Print

Print


As explained in the last paragraph of 
http://www.loc.gov/catdir/cpso/romanization/persian.pdf :

"In romanizing Persian, the Library of Congress has found it necessary 
to consult dictionaries as an appendage to the romanization tables, 
primarily for the purpose of supplying vowels. For Persian, the 
principal dictionary consulted is:

M. Muʼīn.

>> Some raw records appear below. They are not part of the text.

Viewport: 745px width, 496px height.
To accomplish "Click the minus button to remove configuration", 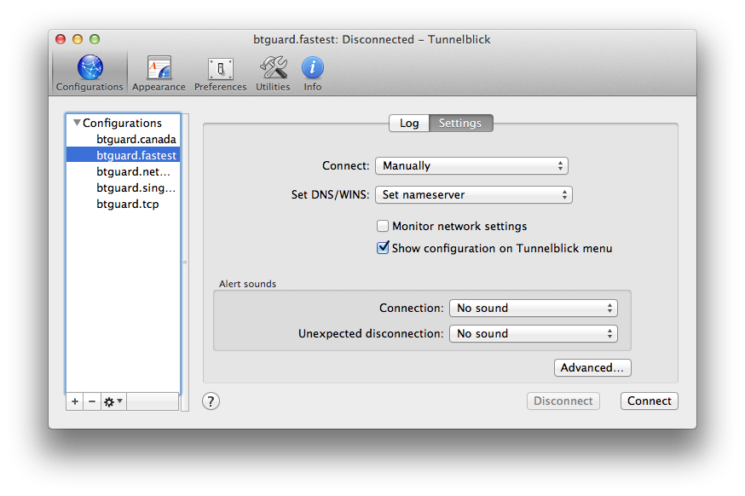I will pos(92,401).
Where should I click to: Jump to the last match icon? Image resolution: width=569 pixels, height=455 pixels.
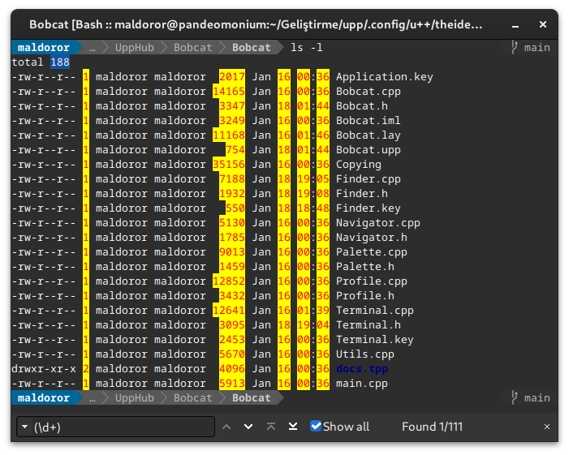click(x=293, y=427)
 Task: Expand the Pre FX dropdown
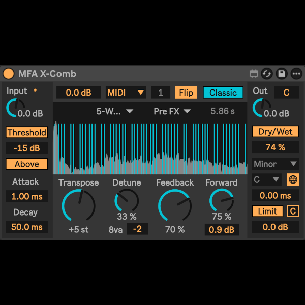172,111
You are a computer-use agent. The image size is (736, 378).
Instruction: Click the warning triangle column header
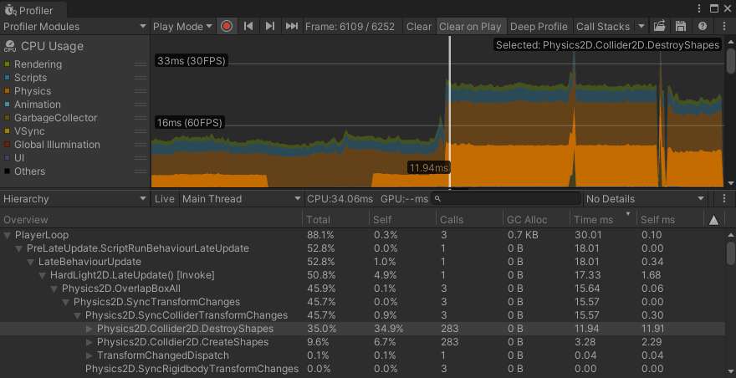pos(713,219)
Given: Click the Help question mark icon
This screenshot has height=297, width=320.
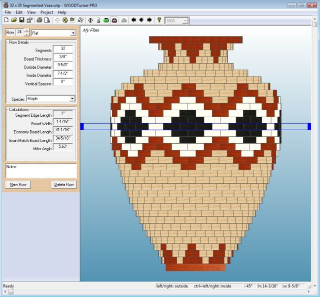Looking at the screenshot, I should pyautogui.click(x=159, y=21).
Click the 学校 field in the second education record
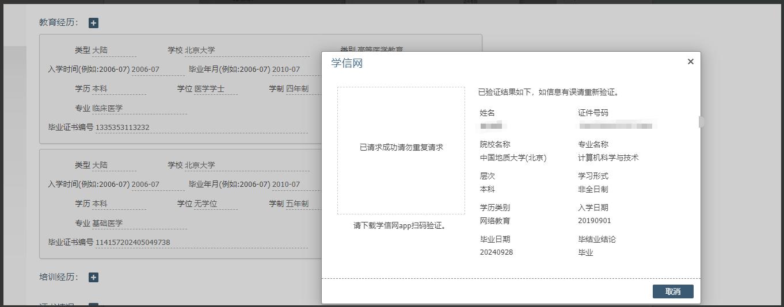 (x=246, y=166)
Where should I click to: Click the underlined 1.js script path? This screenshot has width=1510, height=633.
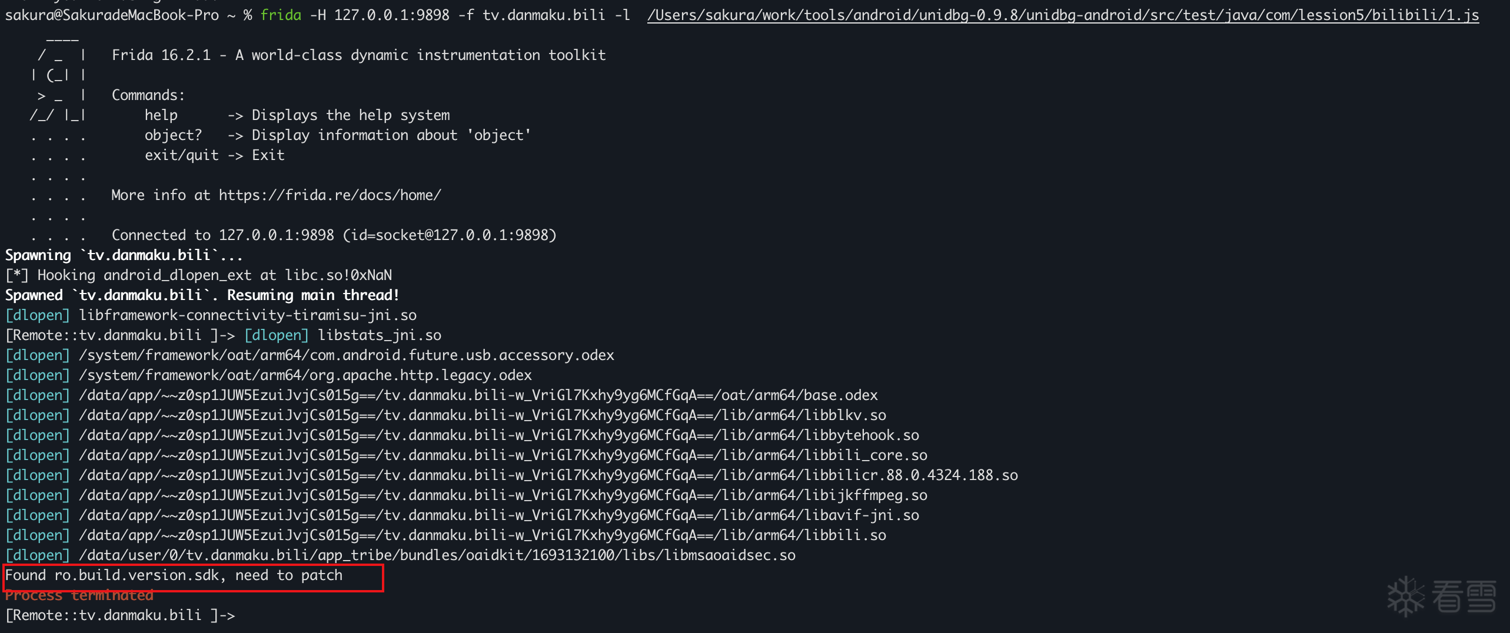(1062, 15)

Farhang-i Fārsī-i mutavassit."

That is, any algorithm for romanizing Persian would need to not only map 
from Persian letters to roman ones but also to look up the word in a 
digital form of this dictionary in order to know what vowels to insert. 
  The digital dictionary doesn't actually need to be transliterated; 
that is, instead of doing this:

original ==> transliterated without vowels ==> transliterated with 
vowels ("romanized")

you can instead do this:

original ==> Persian letters with vowels ==> transliterated with vowels 
("romanized")

which would allow your dictionary to use the original form as the input.

As Jane indicates, Persian and Hebrew both often omit vowels in the 
original, yet they are always supplied in romanization.  Since 
dictionary lookups are not always perfect (especially with proper 
names), a human will likely have to tweak the vowels.  The 
transliteration table also discusses when to capitalize the words in the 
romanized form: something else that will be quite difficult to code.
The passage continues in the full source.